For Seiichi, his love of music has helped him connect to people, something he has once expressed was difficult for him in his younger days. “My parents didn’t listen to much music; they were very religious. We weren’t allowed to listen to the radio when we were little, so my sisters and I sang Church songs and Disney songs in the car on long drives. Then one day, I saw a guitar. It was like this magnetic force. I wanted to be a songwriter and I knew that’s what I needed to do that. This was all when I was super young, by the way,” Seiichi regales. “Eventually, I moved to New Jersey to be closer to my relatives. I joined a garage band and have been writing ever since.”
Inspired by an eclectic combination of artists, Seiichi soon found his way around the music scene. “[Dallas Green of City and Colour] really sings from his soul, and I felt a kindred spirit in his writing. I’ve studied all types of songwriting, so I hear a little bit of everything in my writing from current top 40 pop artists like P!nk, and The Lumineers, to the stuff I listened to in the old NJ garage band days like Brand New, Thrice, Taking Back Sunday and Fall Out Boy, and then the good stuff from a better time; Johnny Cash, Buddy Holly, Cat Stevens, James Taylor.
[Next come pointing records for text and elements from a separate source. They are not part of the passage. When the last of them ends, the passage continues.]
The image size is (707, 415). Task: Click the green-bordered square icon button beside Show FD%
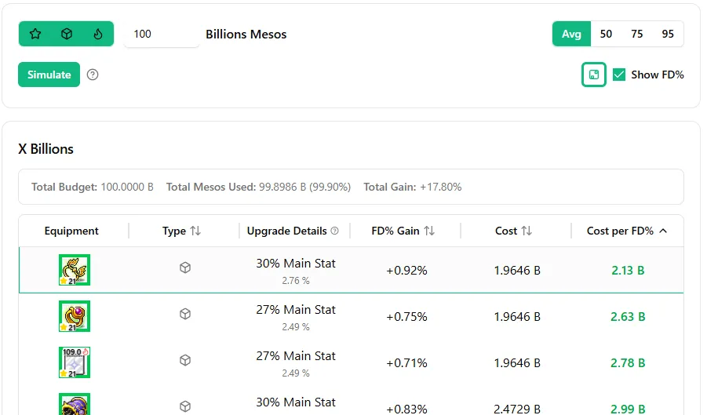(x=594, y=75)

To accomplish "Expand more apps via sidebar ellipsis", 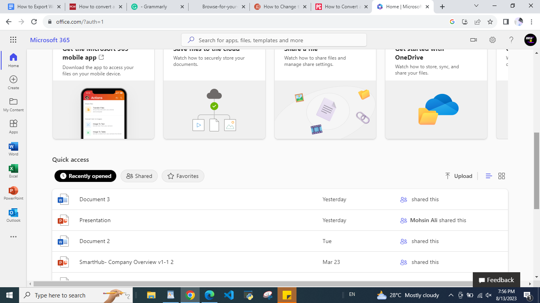I will click(x=13, y=237).
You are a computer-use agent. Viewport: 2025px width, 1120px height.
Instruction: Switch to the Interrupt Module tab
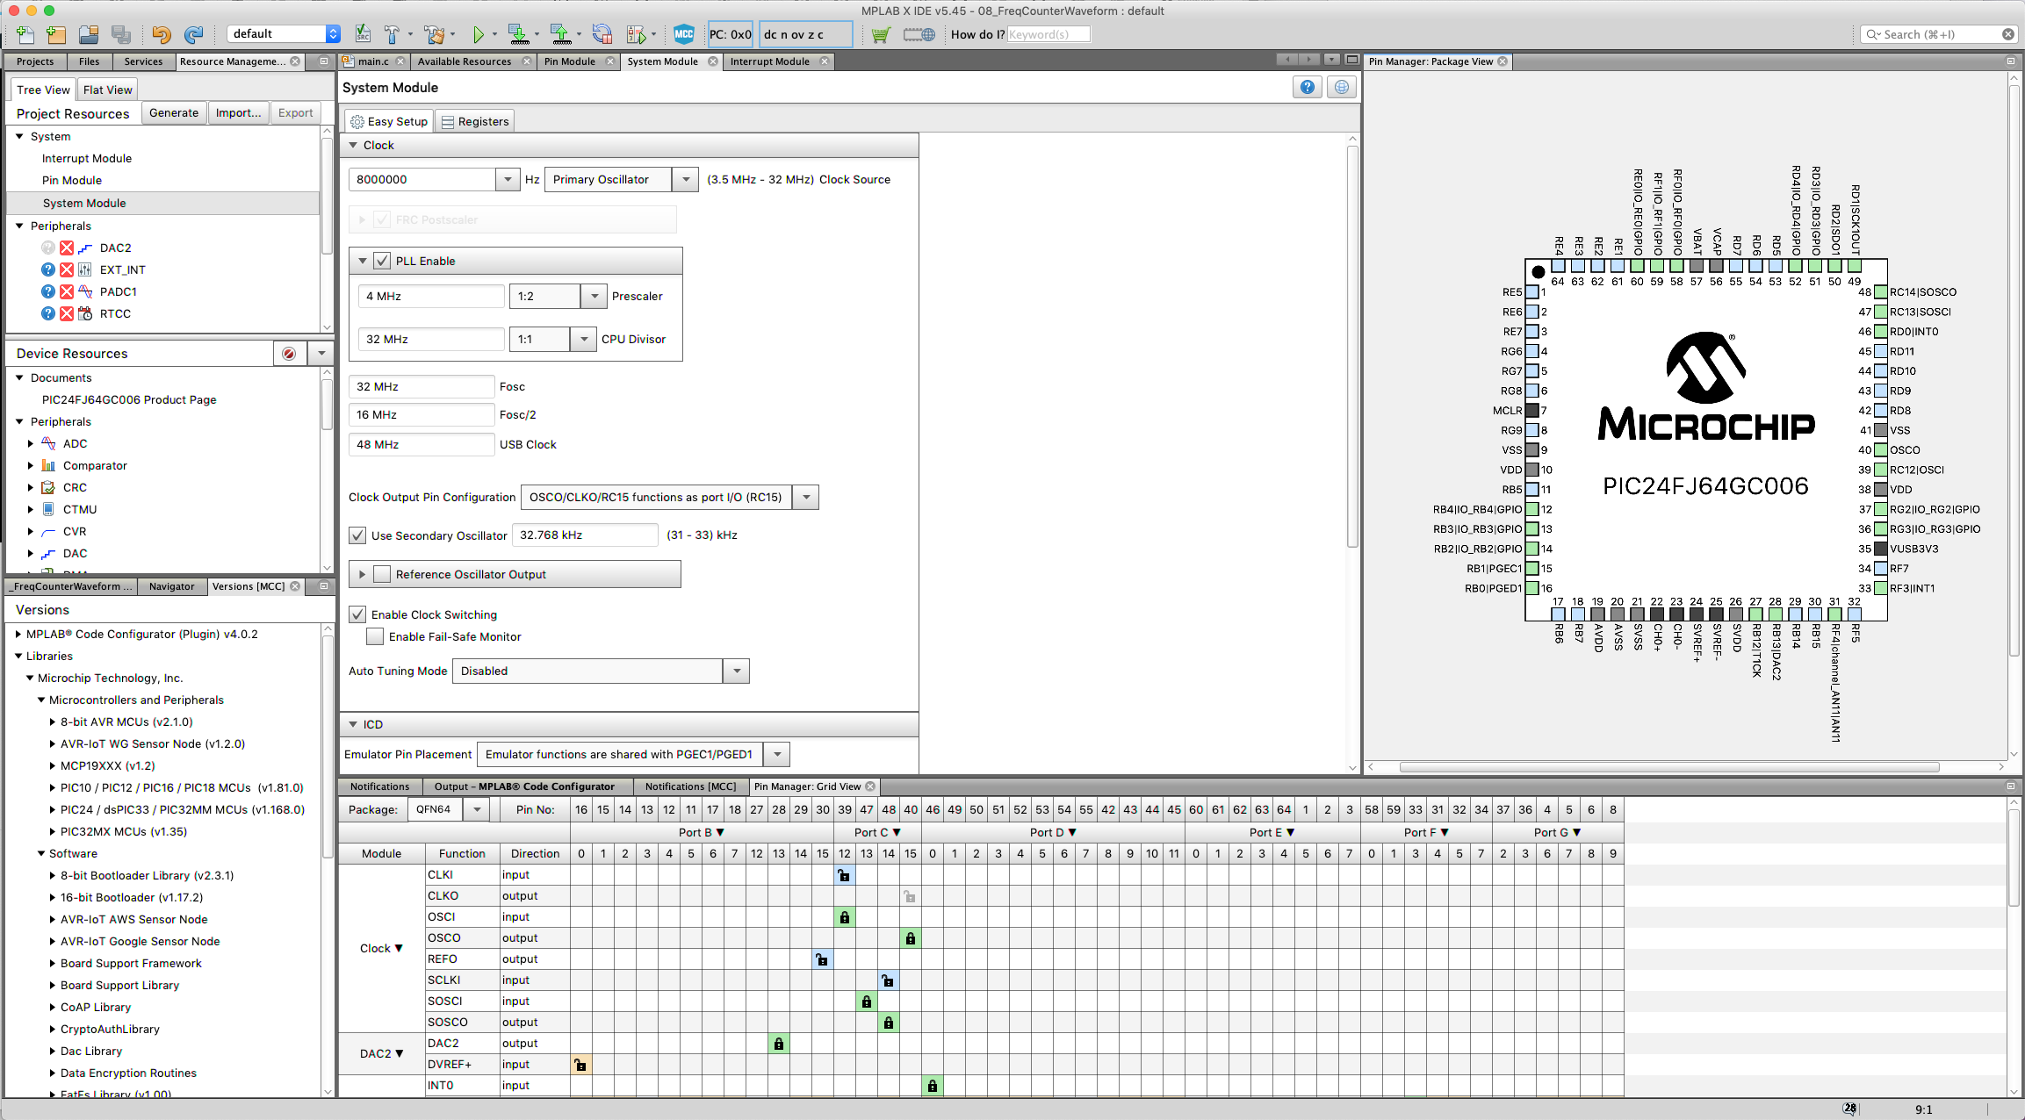(x=769, y=61)
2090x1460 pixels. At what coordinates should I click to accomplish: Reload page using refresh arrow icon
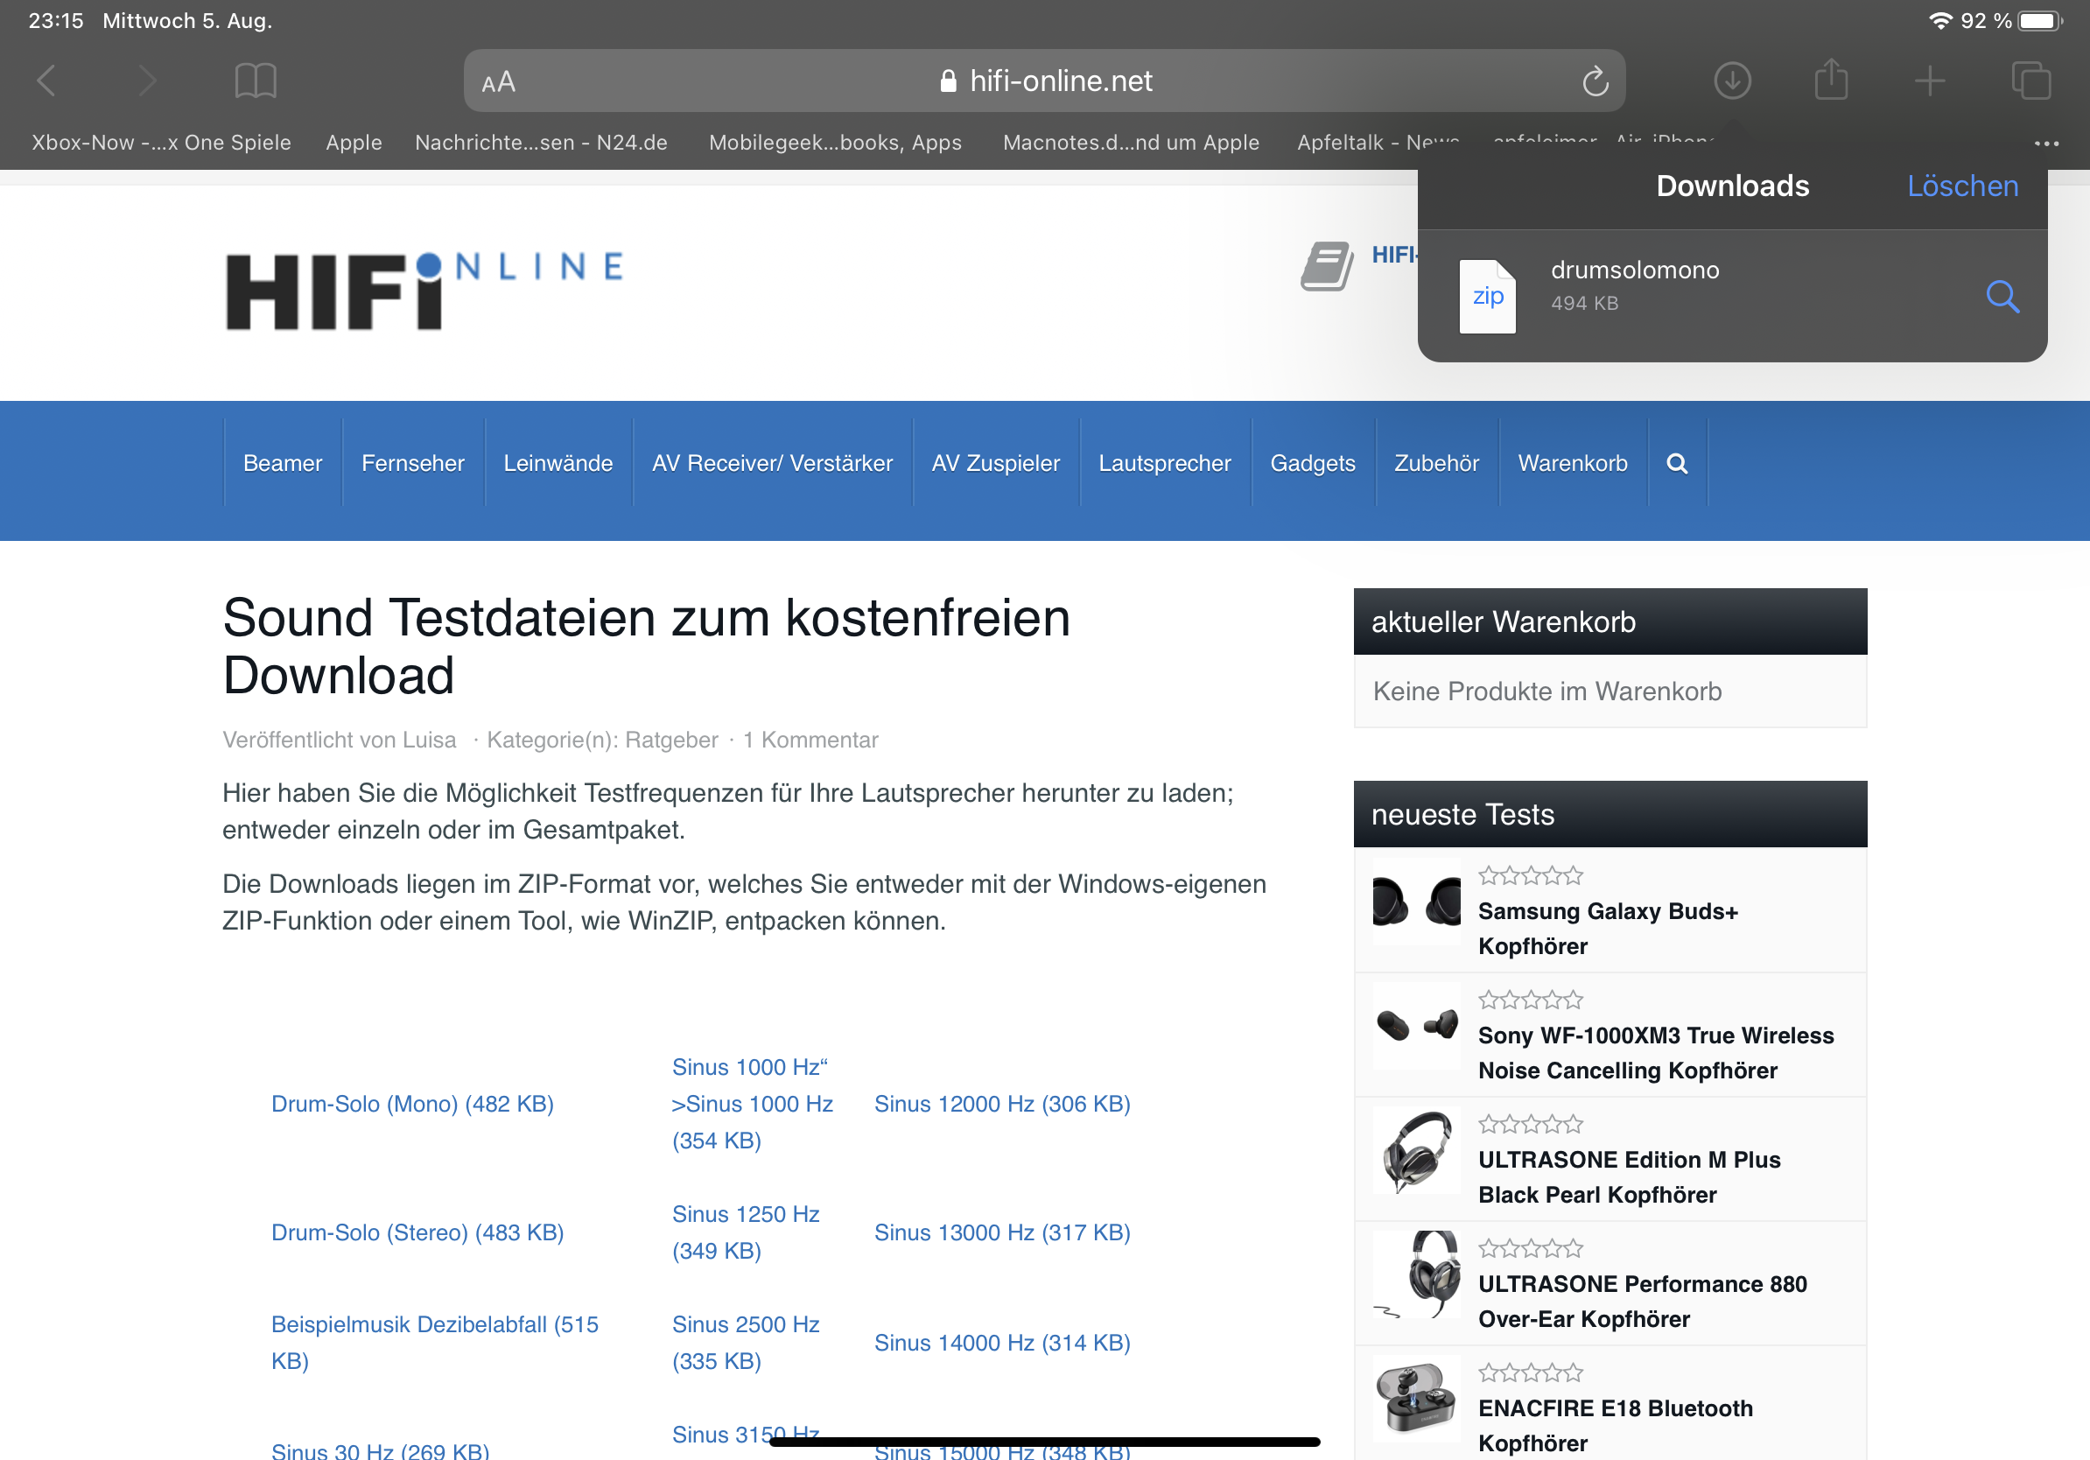pos(1595,82)
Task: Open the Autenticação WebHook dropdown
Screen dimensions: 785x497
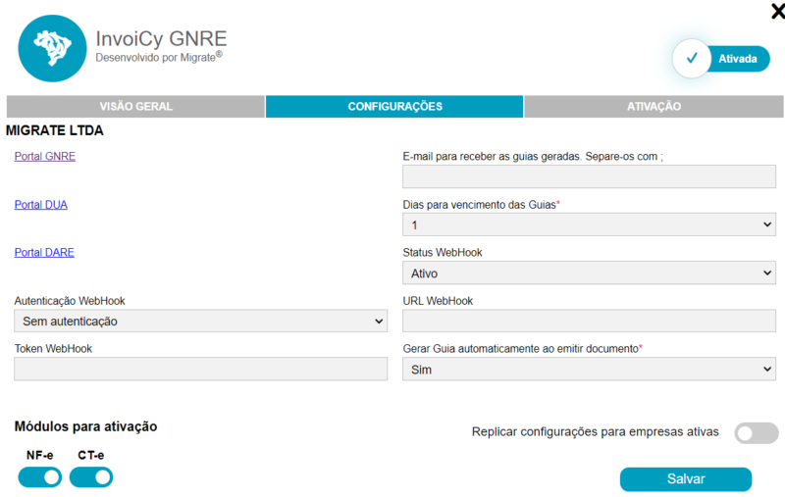Action: pos(200,321)
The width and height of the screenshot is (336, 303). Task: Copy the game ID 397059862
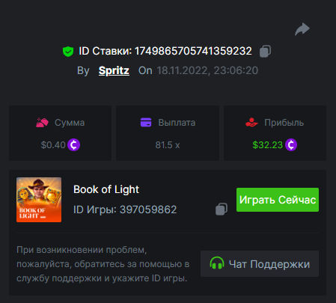click(222, 209)
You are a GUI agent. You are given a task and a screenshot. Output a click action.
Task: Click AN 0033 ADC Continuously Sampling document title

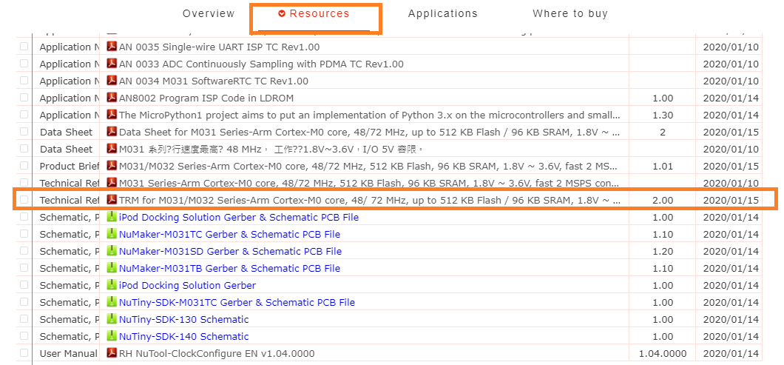(x=261, y=64)
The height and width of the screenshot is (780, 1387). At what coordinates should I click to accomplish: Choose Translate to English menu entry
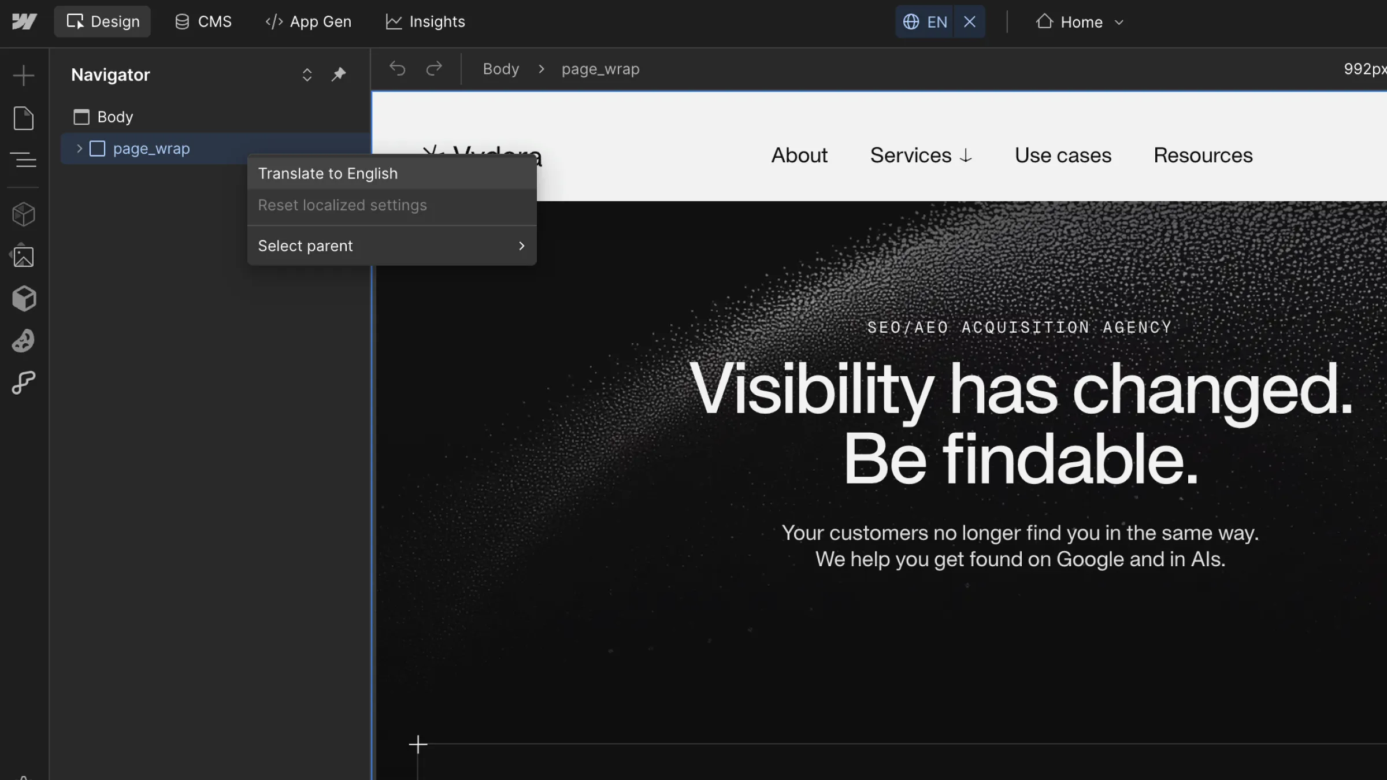tap(328, 174)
“Even though I love these artists, I hope my sound is something unique to me,” he expresses. “…although I’m sure every songwriter hopes that. Writing, to me, is a much more internal organic experience than sourced inspiration from other artists. I think other aspects or my life impact my writing more than the music I listen to.”
He isn’t shy about owning up to his past, stating, “I‘m a high school drop out who dealt with mental health issues as young person, but I’m also guy who wakes up everyday and smiles about how lucky I am that I made it through that, and how blessed I am to have so many amazing people in my life who truly care.
“It still amazes me how awesome human connection is. I don’t resent the painful things, because they made me strong and shaped so much of my identity today. I have kept my positivity and open heart.”
“Make this life your art.”
Seiichi’s optimist shines through, no matter what the subject. “…Even tho this interview would seem otherwise, I really do to take myself too seriously. Well, as not serious as a Japanese perfectionist can anyway,” Seiichi jokes.